Scan the lines below for "screenshot" and copy the matches.

BEGIN Material supplied

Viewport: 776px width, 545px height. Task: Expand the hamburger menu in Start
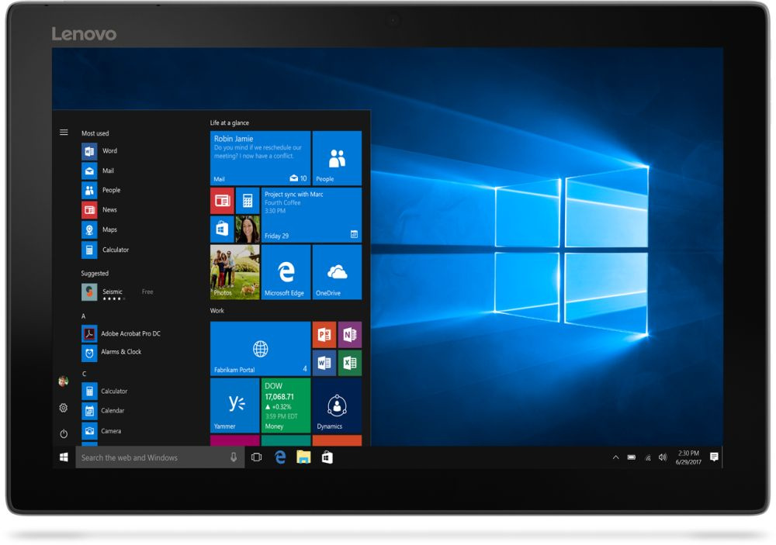pos(64,133)
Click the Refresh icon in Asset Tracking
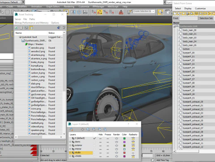Screen dimensions: 215x162 16,28
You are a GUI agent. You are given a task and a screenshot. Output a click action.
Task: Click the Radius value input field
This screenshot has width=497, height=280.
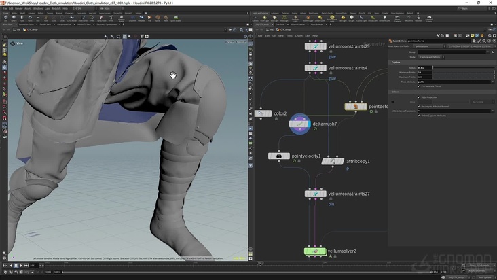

END Material supplied

* Written solution *
You are a GUI agent. You are given a task and a screenshot. Output a click action.
This screenshot has width=497, height=280.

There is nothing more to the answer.